*Action item*
Copy every record that follows, word for word.

*Exercise material*
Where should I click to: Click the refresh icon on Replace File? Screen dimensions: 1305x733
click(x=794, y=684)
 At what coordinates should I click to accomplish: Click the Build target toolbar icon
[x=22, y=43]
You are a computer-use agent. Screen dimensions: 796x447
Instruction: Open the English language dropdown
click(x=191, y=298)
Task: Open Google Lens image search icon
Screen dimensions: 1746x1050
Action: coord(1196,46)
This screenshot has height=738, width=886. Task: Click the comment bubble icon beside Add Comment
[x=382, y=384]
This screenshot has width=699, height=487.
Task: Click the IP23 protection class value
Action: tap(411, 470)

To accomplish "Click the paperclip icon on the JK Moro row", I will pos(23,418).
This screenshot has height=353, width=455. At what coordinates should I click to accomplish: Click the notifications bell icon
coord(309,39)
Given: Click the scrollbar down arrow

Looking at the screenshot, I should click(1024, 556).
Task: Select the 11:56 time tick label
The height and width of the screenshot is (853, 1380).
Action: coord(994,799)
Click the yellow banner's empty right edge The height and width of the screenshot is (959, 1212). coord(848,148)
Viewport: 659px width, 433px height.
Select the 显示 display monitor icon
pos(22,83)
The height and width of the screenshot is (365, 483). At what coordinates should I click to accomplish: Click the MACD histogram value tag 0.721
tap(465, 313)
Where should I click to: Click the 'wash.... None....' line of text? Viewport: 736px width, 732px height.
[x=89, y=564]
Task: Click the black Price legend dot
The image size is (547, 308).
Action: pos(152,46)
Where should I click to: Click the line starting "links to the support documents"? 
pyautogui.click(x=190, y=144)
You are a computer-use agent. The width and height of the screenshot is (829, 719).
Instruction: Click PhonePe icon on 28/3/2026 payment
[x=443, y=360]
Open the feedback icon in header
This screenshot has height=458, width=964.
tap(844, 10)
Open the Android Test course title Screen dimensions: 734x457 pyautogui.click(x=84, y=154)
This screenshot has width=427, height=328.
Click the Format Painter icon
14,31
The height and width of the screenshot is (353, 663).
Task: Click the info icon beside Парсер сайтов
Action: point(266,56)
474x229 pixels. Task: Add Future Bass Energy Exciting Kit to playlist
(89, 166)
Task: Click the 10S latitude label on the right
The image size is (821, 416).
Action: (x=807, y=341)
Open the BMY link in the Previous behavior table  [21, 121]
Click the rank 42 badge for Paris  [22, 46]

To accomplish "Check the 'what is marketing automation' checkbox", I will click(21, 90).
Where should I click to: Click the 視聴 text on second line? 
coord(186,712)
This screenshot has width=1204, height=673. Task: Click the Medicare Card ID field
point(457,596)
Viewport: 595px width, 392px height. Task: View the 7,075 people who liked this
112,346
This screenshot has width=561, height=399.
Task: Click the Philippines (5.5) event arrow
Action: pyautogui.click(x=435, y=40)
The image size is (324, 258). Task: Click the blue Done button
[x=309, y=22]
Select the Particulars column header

*Answer to this task*
Where should I click to: Click the refresh icon on Replace File? Screen dimensions: 1305x733
click(x=794, y=684)
 At what coordinates should I click to accomplish: Click the Build target toolbar icon
[x=22, y=43]
You are a computer-use agent. Screen dimensions: 796x447
Instruction: Open the English language dropdown
click(x=191, y=298)
Task: Open Google Lens image search icon
Screen dimensions: 1746x1050
Action: coord(1196,46)
This screenshot has height=738, width=886. Task: Click the comment bubble icon beside Add Comment
[x=382, y=384]
This screenshot has width=699, height=487.
Task: Click the IP23 protection class value
Action: tap(411, 470)

To accomplish "Click the paperclip icon on the JK Moro row", I will pos(23,418).
This screenshot has height=353, width=455. At what coordinates should I click to accomplish: Click the notifications bell icon
coord(309,39)
Given: Click the scrollbar down arrow

Looking at the screenshot, I should click(1024, 556).
Task: Select the 11:56 time tick label
The height and width of the screenshot is (853, 1380).
Action: coord(994,799)
Click the yellow banner's empty right edge The height and width of the screenshot is (959, 1212). coord(848,148)
Viewport: 659px width, 433px height.
Select the 显示 display monitor icon
pos(22,83)
The height and width of the screenshot is (365, 483). At what coordinates should I click to accomplish: Click the MACD histogram value tag 0.721
tap(465, 313)
Where should I click to: Click the 'wash.... None....' line of text? Viewport: 736px width, 732px height.
[x=89, y=564]
Task: Click the black Price legend dot
The image size is (547, 308).
Action: pos(152,46)
Where should I click to: Click the line starting "links to the support documents"? 
pyautogui.click(x=190, y=144)
You are a computer-use agent. The width and height of the screenshot is (829, 719).
Instruction: Click PhonePe icon on 28/3/2026 payment
[x=443, y=360]
Open the feedback icon in header
This screenshot has height=458, width=964.
tap(844, 10)
Open the Android Test course title Screen dimensions: 734x457 pyautogui.click(x=84, y=154)
This screenshot has width=427, height=328.
Click the Format Painter icon
14,31
The height and width of the screenshot is (353, 663).
Task: Click the info icon beside Парсер сайтов
Action: point(266,56)
474x229 pixels. Task: Add Future Bass Energy Exciting Kit to playlist
(89, 166)
Task: Click the 10S latitude label on the right
The image size is (821, 416).
Action: (x=807, y=341)
Open the BMY link in the Previous behavior table  [21, 121]
Click the rank 42 badge for Paris  [22, 46]

To accomplish "Check the 'what is marketing automation' checkbox", I will click(21, 90).
Where should I click to: Click the 視聴 text on second line? 
coord(186,712)
This screenshot has width=1204, height=673. Task: Click the Medicare Card ID field
point(457,596)
Viewport: 595px width, 392px height. Task: View the 7,075 people who liked this
112,346
This screenshot has width=561, height=399.
Task: Click the Philippines (5.5) event arrow
Action: pyautogui.click(x=435, y=40)
The image size is (324, 258). Task: Click the blue Done button
[x=309, y=22]
Select the Particulars column header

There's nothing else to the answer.